Perception and modeling algorithms are critical for sensing people and robots within a collaborative space. Many perception algorithms perform classification—determining whether objects of particular classes are present in a scene. One difficulty, from a safety perspective, is that we do not know a priori how to fully define these classes. What, exactly, tells us if a person is in an image? Lacking these definitions, today’s most powerful perception algorithms use machine learning to figure out how to discriminate classes by using huge numbers of example images. A big advance over the past five or so years has been the rise of what is called “deep learning.” The distinction of deep learning from, perhaps, shallow learning lies in the concept of features. A feature could be thought of as a criterion that is partially used to discern objects of various classes. This abstract idea is important for safety analysts to grasp, since the use of defined features gives a traditional safety-critical development effort at least something approaching traditional design artifacts. Deep learning algorithms now make up the most effective computer-vision techniques published in the academic literature.
To illustrate the concept of deep learning, consider a visual system for recognizing people in images. Such systems are in use in automotive driver-warning systems today. Tomorrow, more powerful versions of these systems will be needed for collaborative robotics to squeeze out performance, working difficult tasks that involve accurately locating the positions of hands and fingers, for instance, near a work piece.
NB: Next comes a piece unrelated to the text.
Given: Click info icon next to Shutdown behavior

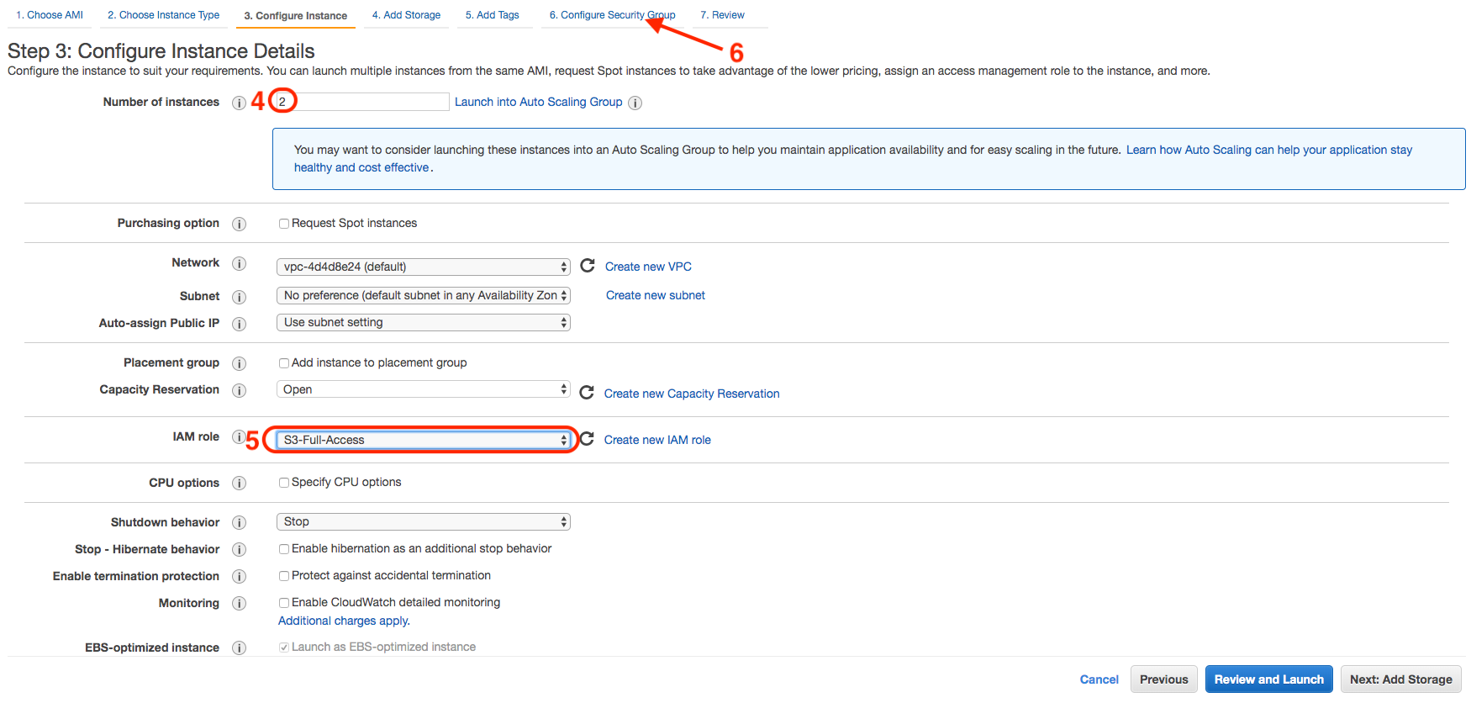Looking at the screenshot, I should tap(240, 523).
We might imagine using a statistical version of something like a stick-figure model of a human body. Training examples would provide us with statistical distributions of features such as body shape, arrangement of limbs on a body and postures. By comparison, deep learning needs no such definitions of underlying features. With massive numbers of training images, the deep learner on its own defines a useful feature space and then how to differentiate classes within this space. Missing from this picture is how engineers can place or verify requirements on such a system. While one can imagine describing the desired behavior of the overall system—for example, prevent risks involving hands being pinched by the machinery—unlike the traditional, safety-critical “V” process model, we cannot decompose these objectives into lower-level requirements inside the murky convolutional neural network (CNN).
Architectural tactics can be used to ameliorate this problem, especially in the short term. Ultimately, however, the economic forces driving adoption of sophisticated collaborative work cells will demand strong arguments about the correctness and safety of deep-learning systems themselves.
We believe that several changes in how testing and validation are performed today are required to achieve this. First, we need standards by which we carefully evaluate the completeness and provenance of data used for training machine-learning systems. These data represent one form of requirements on such a system, so validation is essential. Furthermore, we would like so-called “adversarial” techniques that aggressively try to punch holes in a system, even those previously deemed to be built correctly. Automated software robustness testing is one such technique, which we have used for 20 years in a variety of applications. It has proven effective on collaborative-robotics technologies such as motion planning and perception. Finally, new analysis techniques are called for that can investigate the degree to which deep learners have fully grasped key concepts on which safety depends.